Uit de bovengenoemde huisregels kan naar het oordeel van de beroepscommissie niet worden afgeleid dat klager op grond van de huisregels een celsleutel moet krijgen. De situatie van klager en de huisregels die voor hem gelden, verschillen van de situatie in RSJ  29 januari 2019, R-18/1985/GA. De directeur heeft, door klager gedurende ‘‘enige tijd’’, geen celsleutel te geven dus niet gehandeld in strijd met de geldende regels. 

Daartegenover staat dat klager onweersproken stelt dat hij bij binnenkomst in de locatie Klein Bankenbosch voor het bezit van een celsleutel een aansprakelijkheidsverklaring heeft ondertekend en dat iedere gedetineerde op deze locatie, inclusief klagers afdeling, over een celsleutel beschikt. De beroepscommissie leest in het klaagschrift dat klager vele malen heeft gevraagd om een celsleutel, maar dat hij deze niet kreeg. 
De directeur bevestigt dat klager ‘‘enige tijd’’ geen celsleutel had. Klager zegt ook onweersproken dat dit vier maanden duurde. Waaróm dit zo was, heeft de directeur niet toegelicht. Dat het niet hebben van een celsleutel zorgt voor praktische moeilijkheden (klager moet telkens als hij zijn cel verlaat het personeel vragen om zijn celdeur dicht te doen, terwijl dit op klagers afdeling niet gebruikelijk is) spreekt voor zich en staat niet ter discussie. 

Onder deze omstandigheden is de beroepscommissie van oordeel dat de beslissing van de directeur om klager geen celsleutel te geven onredelijk en onbillijk is. De beroepscommissie zal daarom beklag b. gegrond verklaren. Nu de rechtsgevolgen van de bestreden beslissing niet meer ongedaan zijn te maken, komt klager een tegemoetkoming toe voor het door hem ondervonden ongemak. De beroepscommissie zal deze vaststellen op €10,-.

Beklag c.
De beroepscommissie leidt uit de stukken in het dossier af dat klager heeft verzocht om een oplossing voor de (volgens hem) verdwenen pakjes shag en parfum uit zijn cel, maar dat deze oplossing hem kennelijk niet werd geboden.

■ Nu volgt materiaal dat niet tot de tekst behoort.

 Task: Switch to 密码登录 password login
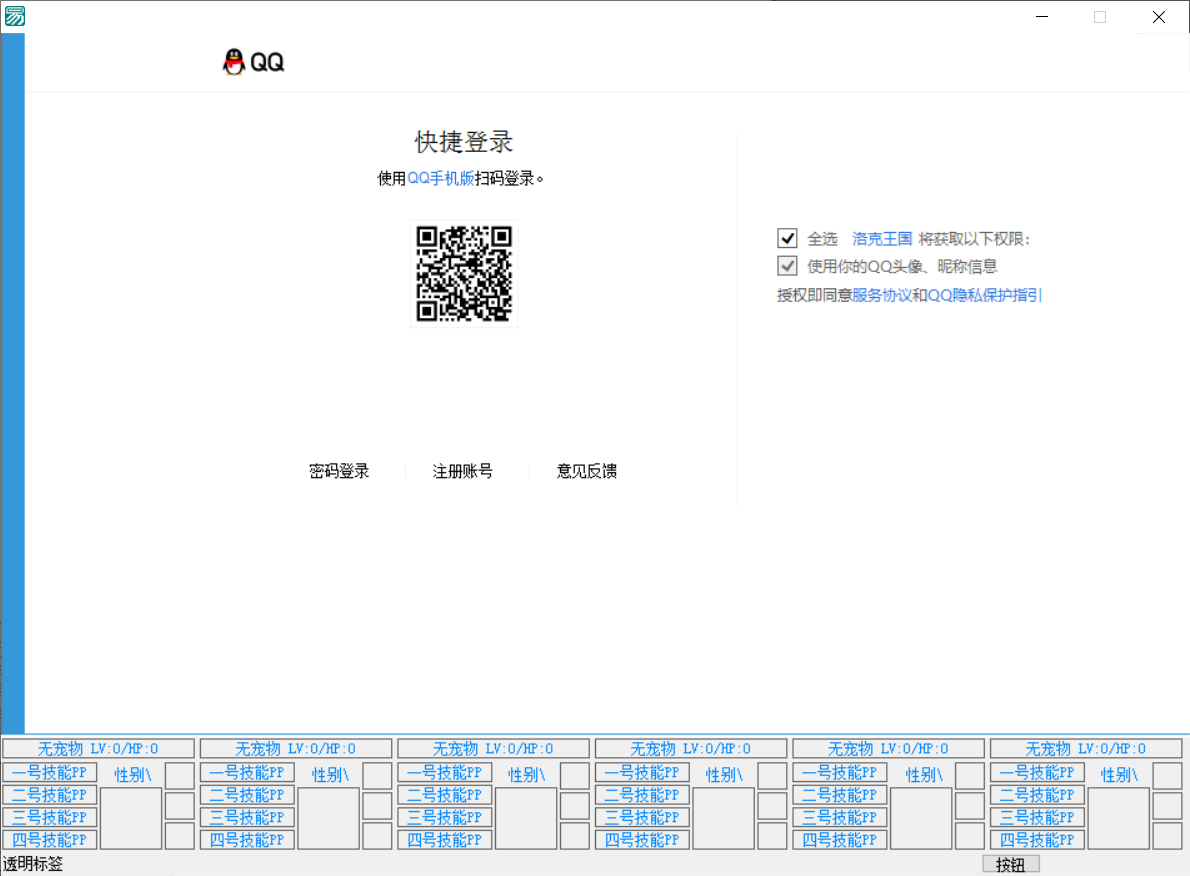pyautogui.click(x=339, y=471)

Op basis van de stukken is de beroepscommissie van oordeel dat de beklagcommissie het beklag terecht ongegrond heeft verklaard. Het beroep zal daarom ongegrond worden verklaard. De beroepscommissie ziet in dit geval geen aanleiding om de overwegingen van de beklagcommissie aan te vullen of te wijzigen.

 

4. De uitspraak
De beroepscommissie verklaart het beroep inzake beklag a. gegrond, vernietigt in zoverre de uitspraak van de beklagcommissie en verklaart dit beklag alsnog gegrond. 
De beroepscommissie verklaart beklag b. gegrond. 
Zij kent aan klager een tegemoetkoming toe van in totaal €40,-.
De beroepscommissie verklaart het beroep inzake beklag c. ongegrond en bevestigt in zoverre de uitspraak van de beklagcommissie.

 


Deze uitspraak is op 28 juni 2024 gedaan door de beroepscommissie, bestaande uit 
mr. M. Iedema, voorzitter, mr. L.C.P. Goossens en mr. A.M.G. Smit, leden, bijgestaan door mr. M.G. Bikker, secretaris.